#### EXTRACTED DATA
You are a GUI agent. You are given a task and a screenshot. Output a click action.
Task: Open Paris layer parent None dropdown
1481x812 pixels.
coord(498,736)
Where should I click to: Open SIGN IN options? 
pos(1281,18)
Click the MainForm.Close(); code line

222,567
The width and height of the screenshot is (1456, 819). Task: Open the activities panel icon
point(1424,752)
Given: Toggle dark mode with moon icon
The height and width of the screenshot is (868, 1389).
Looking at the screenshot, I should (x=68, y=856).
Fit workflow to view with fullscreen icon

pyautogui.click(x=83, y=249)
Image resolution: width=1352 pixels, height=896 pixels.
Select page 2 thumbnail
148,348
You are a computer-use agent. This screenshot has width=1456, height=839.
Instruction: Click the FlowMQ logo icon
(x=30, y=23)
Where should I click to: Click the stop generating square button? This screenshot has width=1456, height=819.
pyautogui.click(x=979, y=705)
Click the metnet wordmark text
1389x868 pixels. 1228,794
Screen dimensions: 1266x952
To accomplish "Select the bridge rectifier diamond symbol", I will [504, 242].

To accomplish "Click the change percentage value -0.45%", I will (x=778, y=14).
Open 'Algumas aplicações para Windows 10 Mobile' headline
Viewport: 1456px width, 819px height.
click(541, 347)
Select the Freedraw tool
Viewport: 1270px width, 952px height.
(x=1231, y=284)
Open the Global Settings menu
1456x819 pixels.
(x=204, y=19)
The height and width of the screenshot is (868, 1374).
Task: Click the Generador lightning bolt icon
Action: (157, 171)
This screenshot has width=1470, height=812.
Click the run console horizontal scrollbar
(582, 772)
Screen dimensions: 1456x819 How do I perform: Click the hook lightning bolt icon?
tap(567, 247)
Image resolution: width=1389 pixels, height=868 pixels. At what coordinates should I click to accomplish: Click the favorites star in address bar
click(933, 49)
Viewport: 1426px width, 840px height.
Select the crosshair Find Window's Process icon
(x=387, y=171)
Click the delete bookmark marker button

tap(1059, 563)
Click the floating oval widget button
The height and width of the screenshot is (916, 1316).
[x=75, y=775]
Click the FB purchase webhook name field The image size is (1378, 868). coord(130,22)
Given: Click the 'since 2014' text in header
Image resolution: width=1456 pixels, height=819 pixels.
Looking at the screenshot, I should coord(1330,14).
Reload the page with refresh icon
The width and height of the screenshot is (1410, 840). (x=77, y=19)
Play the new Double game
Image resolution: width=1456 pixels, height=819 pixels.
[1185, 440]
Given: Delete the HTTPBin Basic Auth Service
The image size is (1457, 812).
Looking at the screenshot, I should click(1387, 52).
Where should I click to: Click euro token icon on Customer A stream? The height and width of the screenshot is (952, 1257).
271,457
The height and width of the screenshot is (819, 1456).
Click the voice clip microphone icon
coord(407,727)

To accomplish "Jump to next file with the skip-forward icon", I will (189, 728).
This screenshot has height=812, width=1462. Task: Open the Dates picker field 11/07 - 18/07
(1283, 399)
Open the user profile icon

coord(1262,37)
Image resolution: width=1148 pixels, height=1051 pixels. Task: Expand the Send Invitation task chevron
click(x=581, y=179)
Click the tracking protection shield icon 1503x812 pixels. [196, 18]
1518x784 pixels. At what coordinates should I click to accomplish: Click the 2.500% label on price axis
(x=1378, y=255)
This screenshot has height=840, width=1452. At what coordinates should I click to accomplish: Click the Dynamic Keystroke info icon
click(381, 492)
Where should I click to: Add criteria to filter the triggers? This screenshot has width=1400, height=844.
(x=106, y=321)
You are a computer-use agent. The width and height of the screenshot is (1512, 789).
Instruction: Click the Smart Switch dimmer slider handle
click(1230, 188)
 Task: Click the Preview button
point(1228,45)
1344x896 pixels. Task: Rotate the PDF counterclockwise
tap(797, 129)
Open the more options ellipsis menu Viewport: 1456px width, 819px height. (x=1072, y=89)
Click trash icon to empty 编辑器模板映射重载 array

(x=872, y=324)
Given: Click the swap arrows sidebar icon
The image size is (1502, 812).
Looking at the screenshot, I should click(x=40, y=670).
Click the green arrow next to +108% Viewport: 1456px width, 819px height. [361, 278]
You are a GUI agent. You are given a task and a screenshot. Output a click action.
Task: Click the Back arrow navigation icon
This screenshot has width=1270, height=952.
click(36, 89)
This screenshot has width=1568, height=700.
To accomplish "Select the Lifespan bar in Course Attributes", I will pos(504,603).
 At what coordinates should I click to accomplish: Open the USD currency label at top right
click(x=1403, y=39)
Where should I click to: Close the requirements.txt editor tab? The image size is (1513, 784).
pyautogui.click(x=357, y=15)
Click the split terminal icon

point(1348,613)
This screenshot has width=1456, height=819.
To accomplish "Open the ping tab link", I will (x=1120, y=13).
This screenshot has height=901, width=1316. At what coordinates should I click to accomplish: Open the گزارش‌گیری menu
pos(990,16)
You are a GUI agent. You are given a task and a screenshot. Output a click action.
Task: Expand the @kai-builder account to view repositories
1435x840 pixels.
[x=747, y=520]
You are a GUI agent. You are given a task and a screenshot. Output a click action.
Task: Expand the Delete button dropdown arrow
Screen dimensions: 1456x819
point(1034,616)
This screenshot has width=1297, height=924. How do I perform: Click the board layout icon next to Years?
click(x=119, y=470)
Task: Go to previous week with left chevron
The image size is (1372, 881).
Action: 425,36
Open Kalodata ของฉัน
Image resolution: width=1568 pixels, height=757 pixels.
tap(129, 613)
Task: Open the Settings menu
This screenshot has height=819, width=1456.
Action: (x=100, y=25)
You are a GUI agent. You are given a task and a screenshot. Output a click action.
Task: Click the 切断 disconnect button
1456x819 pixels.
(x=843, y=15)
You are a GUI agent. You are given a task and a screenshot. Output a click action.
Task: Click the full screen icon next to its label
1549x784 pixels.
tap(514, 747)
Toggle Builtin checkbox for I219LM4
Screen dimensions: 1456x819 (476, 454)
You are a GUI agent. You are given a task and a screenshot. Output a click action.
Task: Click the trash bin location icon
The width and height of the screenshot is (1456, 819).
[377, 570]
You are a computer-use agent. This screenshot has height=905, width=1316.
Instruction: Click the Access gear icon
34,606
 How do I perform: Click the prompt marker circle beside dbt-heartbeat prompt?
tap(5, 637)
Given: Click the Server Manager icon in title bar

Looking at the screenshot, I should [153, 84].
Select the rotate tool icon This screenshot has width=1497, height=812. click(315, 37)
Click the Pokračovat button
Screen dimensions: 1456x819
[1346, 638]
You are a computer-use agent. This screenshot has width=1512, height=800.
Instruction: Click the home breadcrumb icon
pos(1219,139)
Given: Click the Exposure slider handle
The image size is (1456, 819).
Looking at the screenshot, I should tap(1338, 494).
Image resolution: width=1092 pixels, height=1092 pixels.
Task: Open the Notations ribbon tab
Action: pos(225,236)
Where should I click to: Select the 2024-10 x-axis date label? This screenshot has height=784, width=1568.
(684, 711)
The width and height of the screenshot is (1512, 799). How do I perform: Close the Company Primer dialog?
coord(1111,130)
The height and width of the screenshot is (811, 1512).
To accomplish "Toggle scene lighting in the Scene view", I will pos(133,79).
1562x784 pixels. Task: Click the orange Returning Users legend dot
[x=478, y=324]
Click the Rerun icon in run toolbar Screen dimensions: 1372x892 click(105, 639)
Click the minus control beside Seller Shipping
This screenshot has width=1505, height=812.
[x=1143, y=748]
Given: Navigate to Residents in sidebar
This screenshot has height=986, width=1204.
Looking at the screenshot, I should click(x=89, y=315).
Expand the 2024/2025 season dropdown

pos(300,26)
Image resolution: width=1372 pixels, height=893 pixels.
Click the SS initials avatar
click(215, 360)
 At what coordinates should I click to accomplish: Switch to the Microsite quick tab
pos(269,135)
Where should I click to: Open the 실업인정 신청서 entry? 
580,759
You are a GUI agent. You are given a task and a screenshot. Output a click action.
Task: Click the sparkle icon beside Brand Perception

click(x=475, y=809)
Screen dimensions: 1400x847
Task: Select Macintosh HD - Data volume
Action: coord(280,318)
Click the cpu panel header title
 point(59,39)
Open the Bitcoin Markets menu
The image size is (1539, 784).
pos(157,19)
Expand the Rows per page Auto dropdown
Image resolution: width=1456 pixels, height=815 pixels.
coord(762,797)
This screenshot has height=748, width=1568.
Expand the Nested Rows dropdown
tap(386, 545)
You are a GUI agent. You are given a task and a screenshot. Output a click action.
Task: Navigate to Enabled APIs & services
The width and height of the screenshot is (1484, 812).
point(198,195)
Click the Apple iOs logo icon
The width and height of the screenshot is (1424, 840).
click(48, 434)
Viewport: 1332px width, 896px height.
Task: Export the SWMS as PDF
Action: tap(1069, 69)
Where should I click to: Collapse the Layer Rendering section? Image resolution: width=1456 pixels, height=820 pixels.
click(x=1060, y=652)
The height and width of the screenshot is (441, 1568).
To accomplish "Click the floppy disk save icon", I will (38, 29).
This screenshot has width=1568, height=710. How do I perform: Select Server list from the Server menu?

#### PROBLEM TO SOLVE
Your reply must contain exactly the lines from the first line of the data through the line holding "Image resolution: width=1352", and nothing more.

#### RESULT BELOW
You are a GUI agent. You are given a task and a screenshot. Output a click action.
Task: Open Paris layer parent None dropdown
1481x812 pixels.
coord(498,736)
Where should I click to: Open SIGN IN options? 
pos(1281,18)
Click the MainForm.Close(); code line

222,567
The width and height of the screenshot is (1456, 819). Task: Open the activities panel icon
point(1424,752)
Given: Toggle dark mode with moon icon
The height and width of the screenshot is (868, 1389).
Looking at the screenshot, I should (x=68, y=856).
Fit workflow to view with fullscreen icon

pyautogui.click(x=83, y=249)
Image resolution: width=1352 pixels, height=896 pixels.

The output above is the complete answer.